Exercise directions -> Where a line below holds the string "Click", count it; then give the total without any other words.

Exercise data ->
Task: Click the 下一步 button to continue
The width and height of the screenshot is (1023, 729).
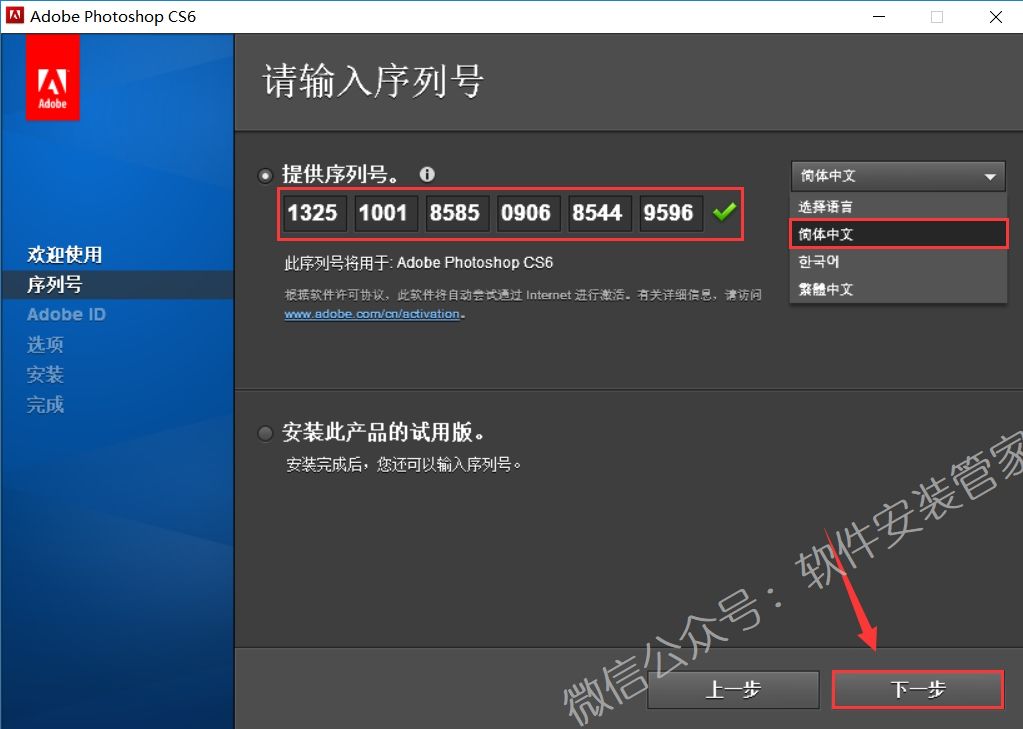Action: [916, 689]
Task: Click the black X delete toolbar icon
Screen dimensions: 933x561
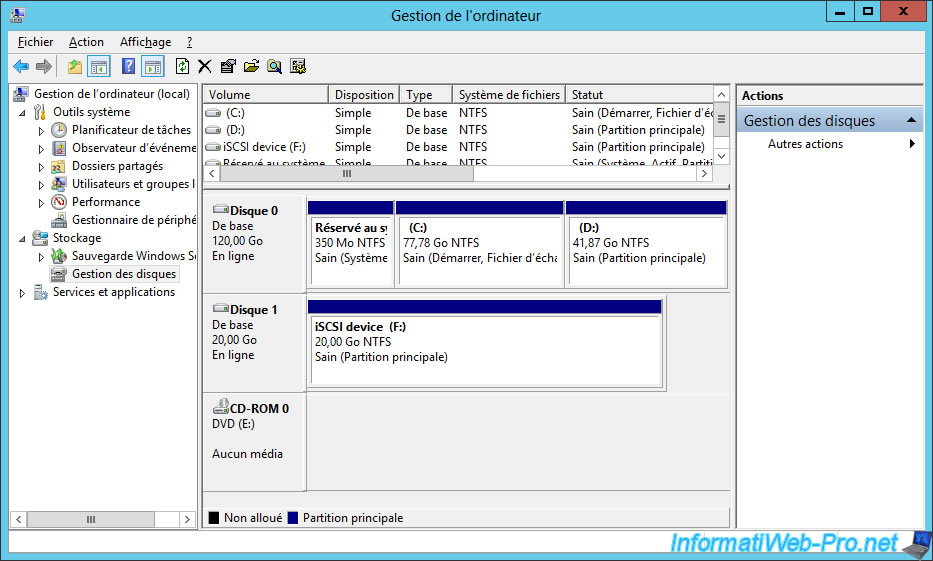Action: point(204,67)
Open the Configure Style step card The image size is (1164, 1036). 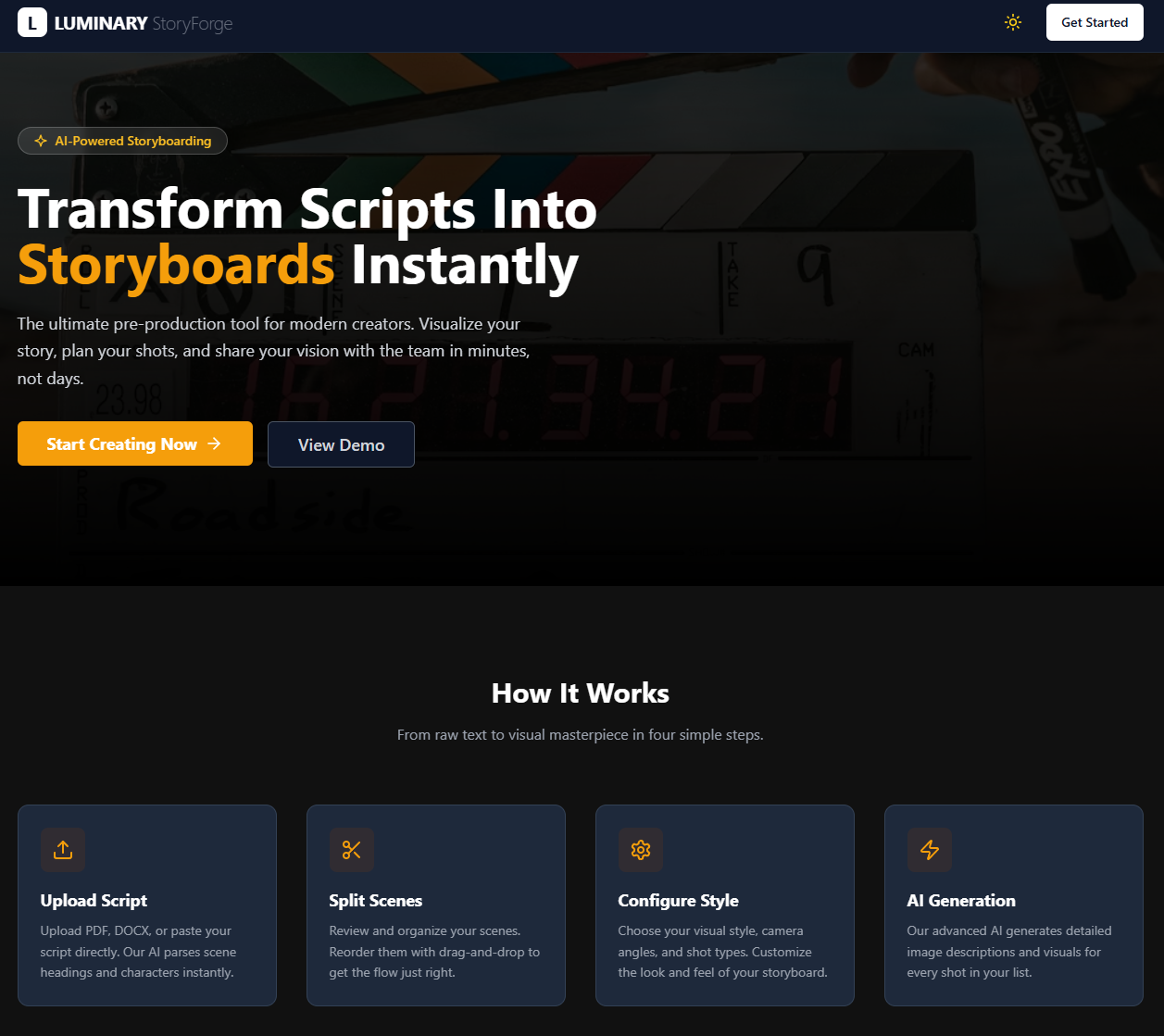724,905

Solution to this exercise -> 2